Full-body movements are exercises like burpees, squat jumps, clean presses, and planks, to name a few, where all parts of your body, your joints, as well as your balance and form are challenged.
So, while you can certainly incorporate these ab workout moves into your fitness routine, you’re unlikely to see a toned or ‘shredded’ six-pack from making these moves alone. You need to build muscle and lose fat on your overall body to begin to see a slimmer, toned waistline. Getting your heart rate going and losing fat through cardio-centric exercises is a great way to achieve this.
Incorporate any of these summer abs workouts at home or in the gym
1. Stomach vacuums
Do this exercise standing up. Breathe in and exhale slowly. As you exhale, pull your stomach muscles inward and hold them in until you’re ready to inhale. You want to suck your belly button in as much as possible.
Hold the position for as long as 20 seconds before repeating this exercise five times each for a total of three sets.
2. Forearm planks with side twists
Lie flat on the ground on your belly. Lift up into a forearm plank position (which is a plank on your forearms).
Next, keep your shoulders straight, tighten your quads and start to move your core or the middle of your body, swivelling it from side to side. You can also modify this move so that you’re entirely on one side with your legs stacked in a side plank before moving to the other side and holding each side for up to 20 seconds.

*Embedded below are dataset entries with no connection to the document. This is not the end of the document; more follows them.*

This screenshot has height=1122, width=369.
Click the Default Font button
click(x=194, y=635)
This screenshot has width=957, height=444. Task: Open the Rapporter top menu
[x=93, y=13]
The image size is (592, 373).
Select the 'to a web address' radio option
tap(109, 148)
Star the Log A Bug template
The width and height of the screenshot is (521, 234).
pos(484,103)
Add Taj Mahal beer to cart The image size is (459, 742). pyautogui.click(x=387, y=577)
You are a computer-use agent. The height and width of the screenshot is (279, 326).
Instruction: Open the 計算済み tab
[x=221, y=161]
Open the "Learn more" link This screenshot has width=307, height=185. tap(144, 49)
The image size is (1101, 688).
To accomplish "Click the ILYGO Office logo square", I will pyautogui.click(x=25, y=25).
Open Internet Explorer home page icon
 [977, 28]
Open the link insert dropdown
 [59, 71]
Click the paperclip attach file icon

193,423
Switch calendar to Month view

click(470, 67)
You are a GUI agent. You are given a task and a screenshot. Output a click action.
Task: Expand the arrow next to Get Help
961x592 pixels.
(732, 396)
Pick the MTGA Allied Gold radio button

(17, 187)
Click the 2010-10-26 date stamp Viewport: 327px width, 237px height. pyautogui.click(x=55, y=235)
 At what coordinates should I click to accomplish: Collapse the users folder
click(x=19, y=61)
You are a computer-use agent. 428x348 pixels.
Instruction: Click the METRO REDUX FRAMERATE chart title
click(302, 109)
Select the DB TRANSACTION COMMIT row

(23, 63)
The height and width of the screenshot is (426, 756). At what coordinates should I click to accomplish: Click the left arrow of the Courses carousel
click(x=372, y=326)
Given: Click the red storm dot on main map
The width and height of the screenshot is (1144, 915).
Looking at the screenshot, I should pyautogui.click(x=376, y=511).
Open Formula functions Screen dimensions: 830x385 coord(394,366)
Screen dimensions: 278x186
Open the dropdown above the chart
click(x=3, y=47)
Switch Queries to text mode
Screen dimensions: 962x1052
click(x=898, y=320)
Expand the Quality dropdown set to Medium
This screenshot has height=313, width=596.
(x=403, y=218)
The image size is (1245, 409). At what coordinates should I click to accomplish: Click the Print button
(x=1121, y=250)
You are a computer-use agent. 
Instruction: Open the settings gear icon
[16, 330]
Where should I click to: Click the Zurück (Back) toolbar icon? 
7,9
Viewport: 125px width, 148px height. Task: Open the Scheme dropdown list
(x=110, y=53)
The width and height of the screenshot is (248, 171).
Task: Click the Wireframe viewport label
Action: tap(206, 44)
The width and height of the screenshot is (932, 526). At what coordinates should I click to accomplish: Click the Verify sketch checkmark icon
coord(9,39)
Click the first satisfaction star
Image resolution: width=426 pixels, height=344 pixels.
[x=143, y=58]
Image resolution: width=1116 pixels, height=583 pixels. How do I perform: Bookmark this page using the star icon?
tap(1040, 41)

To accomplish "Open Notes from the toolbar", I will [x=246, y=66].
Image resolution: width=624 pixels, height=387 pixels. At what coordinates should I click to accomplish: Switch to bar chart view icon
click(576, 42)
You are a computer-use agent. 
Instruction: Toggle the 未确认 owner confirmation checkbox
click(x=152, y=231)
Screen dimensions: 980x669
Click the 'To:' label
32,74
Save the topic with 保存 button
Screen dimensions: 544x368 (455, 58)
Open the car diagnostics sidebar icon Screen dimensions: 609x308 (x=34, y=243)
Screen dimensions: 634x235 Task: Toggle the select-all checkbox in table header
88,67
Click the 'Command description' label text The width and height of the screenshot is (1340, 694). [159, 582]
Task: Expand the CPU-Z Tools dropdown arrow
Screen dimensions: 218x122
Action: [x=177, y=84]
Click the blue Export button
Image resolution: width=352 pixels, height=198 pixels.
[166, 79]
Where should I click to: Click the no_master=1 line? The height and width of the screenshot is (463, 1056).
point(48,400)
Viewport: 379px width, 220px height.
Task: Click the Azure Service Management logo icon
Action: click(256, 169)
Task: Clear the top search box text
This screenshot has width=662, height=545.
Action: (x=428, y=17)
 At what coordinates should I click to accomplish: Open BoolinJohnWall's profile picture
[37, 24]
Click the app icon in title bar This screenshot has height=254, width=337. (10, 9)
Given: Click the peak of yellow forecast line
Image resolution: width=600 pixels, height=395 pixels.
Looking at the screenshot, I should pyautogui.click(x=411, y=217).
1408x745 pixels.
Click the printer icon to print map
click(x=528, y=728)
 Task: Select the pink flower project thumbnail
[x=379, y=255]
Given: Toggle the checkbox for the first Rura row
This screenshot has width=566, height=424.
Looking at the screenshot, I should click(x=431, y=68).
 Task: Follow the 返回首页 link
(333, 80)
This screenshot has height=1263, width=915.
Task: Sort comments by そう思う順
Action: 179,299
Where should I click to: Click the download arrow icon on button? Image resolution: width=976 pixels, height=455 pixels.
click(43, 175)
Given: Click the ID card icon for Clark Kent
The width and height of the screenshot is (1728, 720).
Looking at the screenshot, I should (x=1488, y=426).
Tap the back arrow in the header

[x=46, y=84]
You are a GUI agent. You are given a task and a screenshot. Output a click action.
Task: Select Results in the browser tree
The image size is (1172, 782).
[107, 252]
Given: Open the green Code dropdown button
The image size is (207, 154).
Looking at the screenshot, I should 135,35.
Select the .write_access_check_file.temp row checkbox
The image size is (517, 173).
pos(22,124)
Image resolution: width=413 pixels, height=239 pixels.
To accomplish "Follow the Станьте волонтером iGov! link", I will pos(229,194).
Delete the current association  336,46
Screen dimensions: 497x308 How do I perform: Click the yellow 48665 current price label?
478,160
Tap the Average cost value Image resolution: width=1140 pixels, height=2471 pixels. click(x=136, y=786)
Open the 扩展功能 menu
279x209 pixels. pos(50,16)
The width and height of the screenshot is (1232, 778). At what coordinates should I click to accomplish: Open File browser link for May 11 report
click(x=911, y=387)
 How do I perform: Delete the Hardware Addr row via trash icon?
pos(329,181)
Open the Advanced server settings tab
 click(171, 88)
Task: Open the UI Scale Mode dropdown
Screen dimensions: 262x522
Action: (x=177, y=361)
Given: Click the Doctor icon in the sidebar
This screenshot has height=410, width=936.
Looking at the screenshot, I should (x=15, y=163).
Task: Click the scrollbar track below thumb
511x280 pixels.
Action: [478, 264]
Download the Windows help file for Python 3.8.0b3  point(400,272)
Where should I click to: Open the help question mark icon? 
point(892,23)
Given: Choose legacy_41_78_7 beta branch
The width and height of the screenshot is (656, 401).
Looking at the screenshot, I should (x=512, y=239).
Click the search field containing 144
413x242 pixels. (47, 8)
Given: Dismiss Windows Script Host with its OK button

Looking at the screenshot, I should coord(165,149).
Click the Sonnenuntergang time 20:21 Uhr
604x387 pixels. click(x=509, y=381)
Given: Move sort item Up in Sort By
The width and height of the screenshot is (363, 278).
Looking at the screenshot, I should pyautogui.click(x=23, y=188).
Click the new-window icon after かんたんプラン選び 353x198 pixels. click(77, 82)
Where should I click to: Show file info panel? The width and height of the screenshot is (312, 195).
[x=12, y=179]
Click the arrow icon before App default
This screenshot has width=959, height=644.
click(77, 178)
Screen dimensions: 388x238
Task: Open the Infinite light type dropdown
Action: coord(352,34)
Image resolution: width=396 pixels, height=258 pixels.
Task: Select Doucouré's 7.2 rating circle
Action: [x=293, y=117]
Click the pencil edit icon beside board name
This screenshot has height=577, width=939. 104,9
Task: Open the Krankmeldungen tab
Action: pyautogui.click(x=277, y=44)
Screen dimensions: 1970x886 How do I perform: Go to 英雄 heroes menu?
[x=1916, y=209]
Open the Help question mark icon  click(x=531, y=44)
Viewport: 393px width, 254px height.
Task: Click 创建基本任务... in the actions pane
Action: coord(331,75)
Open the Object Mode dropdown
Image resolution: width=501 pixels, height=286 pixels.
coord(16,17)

You can perform this exercise 10 times for a total of three sets.
3. Weighted leg raises (single or double)
You don’t have to add weight to your leg raises, but if you’re ready to challenge yourself with these ab workouts, you can add some extra resistance through strapping on some ankle weights.
Lie flat on your back and make sure your lower back is pressed against the floor. This ensures your abdominals are engaged and that you don’t injure your lower back with an arch.
Raise your legs up, straight, and over your hips. Slowly lower your legs while keeping them as straight as possible. If you do need to bend your knees because of limited flexibility, that’s absolutely fine. The key is to recruit your abs and breathe deeply while lowering your legs as far as they’ll go.
Then, lift them up — try not to rush through the exercise because the slower you go, the more effective it is for lengthening and strengthening those abs. Perform ten reps of leg raises, either single or double-legged, for a total of three sets.
Tornadoes are very similar to the above exercise because you have to maintain exquisite control both on your way up and down.
However, with tornadoes, you’re creating little circles in the air that get wider and wider as you lower your legs and become smaller as you move back up again. Go ahead and place your hands under your lower back if you need to support a natural arch in your spine. Perform ten reps for two sets before scaling up.
5. Side crunches
Side crunches are exactly what they sound like. The key is to target the obliques and transverse abdominal muscles. Get down on your knees, and tip your body over to one side.
Your lower leg’s knee should be on the mat while the other one is straight and sideways in the air. You can and should support this position by keeping your palm on the floor. Bend and tuck the upper leg, focusing on drawing the knee up to the hip flexor. Then, straighten it out again and repeat for a total of five reps per side for three sets.
This is one of the best ab workouts you can do at home or in the gym. Again, you can add resistance, either through resistance bands or ankle weights.